What’s the saying? “There are no dumb questions, only dumb answers”? Well, apparently that can also apply to JavaScript methodologies. This post is written to answer what I thought was a “dumb” question. It was a question that I posed to myself after reading Ingo Rammer’s tweet: “Wow .. the xlsx.js code is *exactly* how one shouldn’t parse XML. Ever. I thought we passed this line about five years ago …
” Now, I didn’t take offense at what Ingo said. In fact, I agreed with him.
Back when I first started writing XLSX.js, I knew that parsing the XML out as a string was not in keeping with current practices. These days we have DOMParser in all the major browsers, and the XMLDOM ActiveX object for older IE browsers. We can deal with these XML nodes as hierarchical, searchable objects. But… I figured I’d just stick with the string parsing anyway. I assumed that I would update it at some point, when I had more time, but initially I was looking to create a solution quickly and theorized that string processing was probably somewhat faster. Fast forward to a week ago, and a need has arisen that will require me to expand XLSX.js’ capabilities. As I will need to modify the reading and writing code anyway, I started by switching over the read code to DOMParser. Upon completion, I remember Ingo’s tweet and wonder if I should post a little comment on the blog explaining why I used string processing in the first place. In fact, maybe I’ll just throw both pieces of code into jsPerf to substantiate my theory of string processing being a little faster. It’s probably a little faster, but can it really be fast enough to justify staying with that method?
But, that’s a “dumb” question, right? Parsing XML using the DOM is more maintainable, it’s more extensible, it’s likely more stable. It’s certainly more common. The community has decisively gone this direction, either natively or via libraries like jQuery, so it must be the better solution in this instance. However, despite those valid points, the jsPerf provided a compelling rebuttal. My initial tests showed that string processing was 10x faster on Safari 5, and 41x faster on IE. Someone out there found the jsPerf on an Android device, and showed string processing to be 47x faster there.
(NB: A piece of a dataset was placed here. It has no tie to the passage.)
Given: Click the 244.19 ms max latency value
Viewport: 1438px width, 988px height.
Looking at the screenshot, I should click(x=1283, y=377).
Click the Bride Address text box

So, the performance gains are highly significant.
However, while DOMParser will only be called once, getElementsByTagName will be called an increasing number of times as the document gets bigger. My initial tests were with a fairly small document, so I wondered if this performance difference was minimized as the document size increased. I created an Excel spreadsheet with two columns and one thousand rows, and placed the contents of the worksheet XML file in a preparation code variable. The DOM2 and String2 tests use the same code as the smaller tests, but they are processing a much larger file. In the large tests string processing showed to be 7.5x faster on Safari, and 32x faster on IE. Firefox was an outlier, in that it’s overall performance on the large document was worse than the Android device. Therefore, it’s roughly equal performance between XML parsing and string processing may not be applicable.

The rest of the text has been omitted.